> **What to do**:
Rewrite the entries from the line containing "This screenshot has width=1561, height=784." through the line containing "[x=57, y=257]", inclusive, substituting "männlich" for "weiblich" and leaving everything else unchanged.

> **Supplied records**:
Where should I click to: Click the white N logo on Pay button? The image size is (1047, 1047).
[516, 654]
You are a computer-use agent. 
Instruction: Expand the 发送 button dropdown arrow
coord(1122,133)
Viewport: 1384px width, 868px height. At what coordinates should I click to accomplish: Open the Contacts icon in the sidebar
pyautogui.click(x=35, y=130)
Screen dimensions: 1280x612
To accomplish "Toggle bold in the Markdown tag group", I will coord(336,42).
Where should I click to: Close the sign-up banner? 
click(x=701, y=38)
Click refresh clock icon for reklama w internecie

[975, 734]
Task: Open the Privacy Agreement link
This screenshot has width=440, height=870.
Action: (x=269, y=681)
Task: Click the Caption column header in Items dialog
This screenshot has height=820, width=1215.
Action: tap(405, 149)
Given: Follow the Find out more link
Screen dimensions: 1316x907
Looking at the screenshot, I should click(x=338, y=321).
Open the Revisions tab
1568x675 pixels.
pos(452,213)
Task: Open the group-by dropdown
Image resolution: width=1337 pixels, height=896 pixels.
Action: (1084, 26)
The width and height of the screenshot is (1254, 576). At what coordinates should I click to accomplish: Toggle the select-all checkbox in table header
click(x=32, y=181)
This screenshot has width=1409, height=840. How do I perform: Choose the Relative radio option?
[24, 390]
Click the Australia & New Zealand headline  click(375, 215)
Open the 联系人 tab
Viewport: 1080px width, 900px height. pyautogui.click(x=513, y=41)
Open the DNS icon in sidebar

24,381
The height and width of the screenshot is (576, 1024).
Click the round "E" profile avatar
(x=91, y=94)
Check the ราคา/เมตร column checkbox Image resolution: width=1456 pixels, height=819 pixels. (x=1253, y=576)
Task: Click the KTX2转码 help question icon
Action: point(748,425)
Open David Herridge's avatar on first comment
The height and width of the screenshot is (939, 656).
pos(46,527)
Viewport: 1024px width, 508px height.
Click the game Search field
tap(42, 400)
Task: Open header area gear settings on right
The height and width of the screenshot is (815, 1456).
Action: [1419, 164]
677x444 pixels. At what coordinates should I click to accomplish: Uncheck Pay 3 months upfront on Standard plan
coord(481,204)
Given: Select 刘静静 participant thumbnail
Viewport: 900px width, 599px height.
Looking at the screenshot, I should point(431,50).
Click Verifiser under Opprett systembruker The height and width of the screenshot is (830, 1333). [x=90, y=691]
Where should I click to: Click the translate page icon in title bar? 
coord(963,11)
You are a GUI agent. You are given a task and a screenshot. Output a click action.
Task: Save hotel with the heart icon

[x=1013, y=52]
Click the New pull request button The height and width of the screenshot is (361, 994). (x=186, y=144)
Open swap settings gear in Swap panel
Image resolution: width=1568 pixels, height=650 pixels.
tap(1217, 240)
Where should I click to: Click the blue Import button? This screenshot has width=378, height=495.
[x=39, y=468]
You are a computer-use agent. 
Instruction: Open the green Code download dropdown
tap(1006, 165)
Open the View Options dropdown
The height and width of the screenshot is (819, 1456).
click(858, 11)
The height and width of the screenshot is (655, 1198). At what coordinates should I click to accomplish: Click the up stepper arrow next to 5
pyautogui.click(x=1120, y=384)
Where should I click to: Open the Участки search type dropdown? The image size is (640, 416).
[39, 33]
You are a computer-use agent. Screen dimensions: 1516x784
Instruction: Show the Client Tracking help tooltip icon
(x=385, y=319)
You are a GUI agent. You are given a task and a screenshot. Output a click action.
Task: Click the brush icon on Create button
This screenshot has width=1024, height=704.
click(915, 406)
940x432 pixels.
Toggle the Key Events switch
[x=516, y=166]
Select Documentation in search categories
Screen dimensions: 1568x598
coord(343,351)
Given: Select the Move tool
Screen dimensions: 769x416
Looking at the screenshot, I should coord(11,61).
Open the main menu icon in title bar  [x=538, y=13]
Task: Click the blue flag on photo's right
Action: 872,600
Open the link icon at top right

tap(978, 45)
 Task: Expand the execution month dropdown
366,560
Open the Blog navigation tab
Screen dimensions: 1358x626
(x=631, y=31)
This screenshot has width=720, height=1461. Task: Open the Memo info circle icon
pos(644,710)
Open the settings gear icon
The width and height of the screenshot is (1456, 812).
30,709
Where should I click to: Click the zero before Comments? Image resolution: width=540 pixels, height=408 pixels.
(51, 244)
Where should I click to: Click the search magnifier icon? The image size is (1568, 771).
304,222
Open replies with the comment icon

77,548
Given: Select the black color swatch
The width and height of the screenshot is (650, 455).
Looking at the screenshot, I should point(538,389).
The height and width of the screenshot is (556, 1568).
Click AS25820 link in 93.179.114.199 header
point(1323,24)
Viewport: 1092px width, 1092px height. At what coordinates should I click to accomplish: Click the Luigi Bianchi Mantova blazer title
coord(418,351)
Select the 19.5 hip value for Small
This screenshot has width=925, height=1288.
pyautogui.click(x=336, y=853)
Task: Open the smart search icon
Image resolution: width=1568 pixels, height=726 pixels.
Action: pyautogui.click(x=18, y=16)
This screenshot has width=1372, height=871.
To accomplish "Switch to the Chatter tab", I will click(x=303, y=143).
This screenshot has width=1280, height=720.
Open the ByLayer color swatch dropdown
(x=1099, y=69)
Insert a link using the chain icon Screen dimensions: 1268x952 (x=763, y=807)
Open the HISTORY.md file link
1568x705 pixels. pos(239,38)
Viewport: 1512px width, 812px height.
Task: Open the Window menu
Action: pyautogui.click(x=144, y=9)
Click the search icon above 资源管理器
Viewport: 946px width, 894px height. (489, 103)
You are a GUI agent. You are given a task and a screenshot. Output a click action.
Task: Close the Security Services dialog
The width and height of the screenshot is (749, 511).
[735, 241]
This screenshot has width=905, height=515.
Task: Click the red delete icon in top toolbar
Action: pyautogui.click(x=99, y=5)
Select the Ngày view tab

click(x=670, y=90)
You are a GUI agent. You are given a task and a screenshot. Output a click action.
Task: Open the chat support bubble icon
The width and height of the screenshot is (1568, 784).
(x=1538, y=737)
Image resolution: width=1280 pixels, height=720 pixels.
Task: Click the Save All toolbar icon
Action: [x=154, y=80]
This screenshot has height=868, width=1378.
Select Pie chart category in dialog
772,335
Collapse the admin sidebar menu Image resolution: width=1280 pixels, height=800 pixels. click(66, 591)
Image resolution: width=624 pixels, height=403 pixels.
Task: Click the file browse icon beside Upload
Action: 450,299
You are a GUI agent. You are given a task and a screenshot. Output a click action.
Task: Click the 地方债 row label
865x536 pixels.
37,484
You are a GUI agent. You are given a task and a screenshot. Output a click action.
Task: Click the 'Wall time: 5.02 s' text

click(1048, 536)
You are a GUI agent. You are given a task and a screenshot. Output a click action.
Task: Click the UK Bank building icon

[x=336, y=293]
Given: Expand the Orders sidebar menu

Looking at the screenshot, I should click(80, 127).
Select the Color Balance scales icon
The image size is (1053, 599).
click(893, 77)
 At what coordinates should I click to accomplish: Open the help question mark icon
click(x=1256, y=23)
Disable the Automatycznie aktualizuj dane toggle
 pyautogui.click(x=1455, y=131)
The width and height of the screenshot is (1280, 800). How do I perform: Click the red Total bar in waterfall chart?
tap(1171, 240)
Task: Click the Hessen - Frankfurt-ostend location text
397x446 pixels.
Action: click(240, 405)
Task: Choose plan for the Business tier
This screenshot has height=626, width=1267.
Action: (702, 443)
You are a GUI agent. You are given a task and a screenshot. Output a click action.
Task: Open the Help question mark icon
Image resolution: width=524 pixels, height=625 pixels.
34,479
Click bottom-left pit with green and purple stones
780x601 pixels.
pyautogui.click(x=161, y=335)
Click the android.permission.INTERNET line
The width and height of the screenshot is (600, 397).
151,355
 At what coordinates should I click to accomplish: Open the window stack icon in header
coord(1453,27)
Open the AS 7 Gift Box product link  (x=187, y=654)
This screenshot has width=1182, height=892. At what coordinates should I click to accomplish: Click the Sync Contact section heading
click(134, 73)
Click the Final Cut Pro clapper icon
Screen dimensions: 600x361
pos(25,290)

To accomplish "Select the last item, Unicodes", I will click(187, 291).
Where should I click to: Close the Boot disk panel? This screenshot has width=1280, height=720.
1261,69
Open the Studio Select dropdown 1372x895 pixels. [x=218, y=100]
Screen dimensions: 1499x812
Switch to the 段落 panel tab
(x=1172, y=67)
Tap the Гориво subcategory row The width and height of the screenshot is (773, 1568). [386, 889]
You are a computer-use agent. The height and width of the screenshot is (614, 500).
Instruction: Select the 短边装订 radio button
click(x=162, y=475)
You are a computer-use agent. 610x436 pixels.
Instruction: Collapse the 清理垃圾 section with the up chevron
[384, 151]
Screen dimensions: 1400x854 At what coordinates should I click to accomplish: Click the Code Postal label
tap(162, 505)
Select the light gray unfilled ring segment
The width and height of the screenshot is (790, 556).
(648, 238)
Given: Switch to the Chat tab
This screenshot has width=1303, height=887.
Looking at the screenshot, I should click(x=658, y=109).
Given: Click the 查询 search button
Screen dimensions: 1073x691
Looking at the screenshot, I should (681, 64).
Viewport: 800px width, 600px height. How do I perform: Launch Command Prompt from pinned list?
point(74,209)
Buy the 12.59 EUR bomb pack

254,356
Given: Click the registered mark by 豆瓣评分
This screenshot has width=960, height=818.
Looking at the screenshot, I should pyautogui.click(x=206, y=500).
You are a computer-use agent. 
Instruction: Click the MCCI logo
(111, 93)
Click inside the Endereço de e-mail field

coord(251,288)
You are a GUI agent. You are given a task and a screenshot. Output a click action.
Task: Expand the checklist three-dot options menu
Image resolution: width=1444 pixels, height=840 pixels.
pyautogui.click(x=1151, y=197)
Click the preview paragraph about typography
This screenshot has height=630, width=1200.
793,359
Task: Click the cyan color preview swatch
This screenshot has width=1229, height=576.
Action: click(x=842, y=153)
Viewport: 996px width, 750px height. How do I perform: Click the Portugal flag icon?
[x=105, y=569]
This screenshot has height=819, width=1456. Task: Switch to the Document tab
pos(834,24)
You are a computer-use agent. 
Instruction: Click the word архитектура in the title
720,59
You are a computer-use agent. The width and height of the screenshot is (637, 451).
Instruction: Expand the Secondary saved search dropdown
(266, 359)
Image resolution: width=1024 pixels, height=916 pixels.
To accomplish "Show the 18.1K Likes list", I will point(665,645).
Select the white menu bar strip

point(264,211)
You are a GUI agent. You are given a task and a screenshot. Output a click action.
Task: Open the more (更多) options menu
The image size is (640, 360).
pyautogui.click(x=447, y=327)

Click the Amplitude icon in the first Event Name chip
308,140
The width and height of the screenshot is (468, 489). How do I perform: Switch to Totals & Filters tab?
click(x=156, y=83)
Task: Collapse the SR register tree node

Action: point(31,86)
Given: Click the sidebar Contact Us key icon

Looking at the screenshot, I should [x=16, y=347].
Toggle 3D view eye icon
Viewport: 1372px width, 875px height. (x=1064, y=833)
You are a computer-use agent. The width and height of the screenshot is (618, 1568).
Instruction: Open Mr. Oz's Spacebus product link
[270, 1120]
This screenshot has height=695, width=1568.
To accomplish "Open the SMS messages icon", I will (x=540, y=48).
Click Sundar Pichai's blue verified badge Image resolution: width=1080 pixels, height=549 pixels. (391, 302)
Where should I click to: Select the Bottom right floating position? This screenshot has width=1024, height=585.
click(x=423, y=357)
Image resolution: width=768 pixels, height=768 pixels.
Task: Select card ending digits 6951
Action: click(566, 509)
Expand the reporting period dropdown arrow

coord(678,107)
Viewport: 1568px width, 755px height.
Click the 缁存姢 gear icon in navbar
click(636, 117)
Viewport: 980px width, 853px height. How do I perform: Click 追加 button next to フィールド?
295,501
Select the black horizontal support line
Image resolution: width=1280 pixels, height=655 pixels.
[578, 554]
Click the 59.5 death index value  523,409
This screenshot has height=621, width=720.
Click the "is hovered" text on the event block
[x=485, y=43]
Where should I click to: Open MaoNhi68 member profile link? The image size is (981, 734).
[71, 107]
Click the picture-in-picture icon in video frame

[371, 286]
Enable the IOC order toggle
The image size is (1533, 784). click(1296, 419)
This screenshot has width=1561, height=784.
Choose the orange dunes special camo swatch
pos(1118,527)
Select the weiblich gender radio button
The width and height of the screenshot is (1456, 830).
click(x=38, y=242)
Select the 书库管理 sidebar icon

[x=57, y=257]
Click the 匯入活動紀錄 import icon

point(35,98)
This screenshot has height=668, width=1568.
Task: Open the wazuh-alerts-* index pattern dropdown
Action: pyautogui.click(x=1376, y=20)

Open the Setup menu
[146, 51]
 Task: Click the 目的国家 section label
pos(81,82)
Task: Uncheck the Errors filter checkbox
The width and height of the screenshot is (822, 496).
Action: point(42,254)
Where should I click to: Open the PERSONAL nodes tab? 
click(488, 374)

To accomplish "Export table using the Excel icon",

> **Task output**:
This screenshot has width=1561, height=784.
Choose the orange dunes special camo swatch
pos(1118,527)
Select the männlich gender radio button
The width and height of the screenshot is (1456, 830).
click(x=38, y=242)
Select the 书库管理 sidebar icon

[x=57, y=257]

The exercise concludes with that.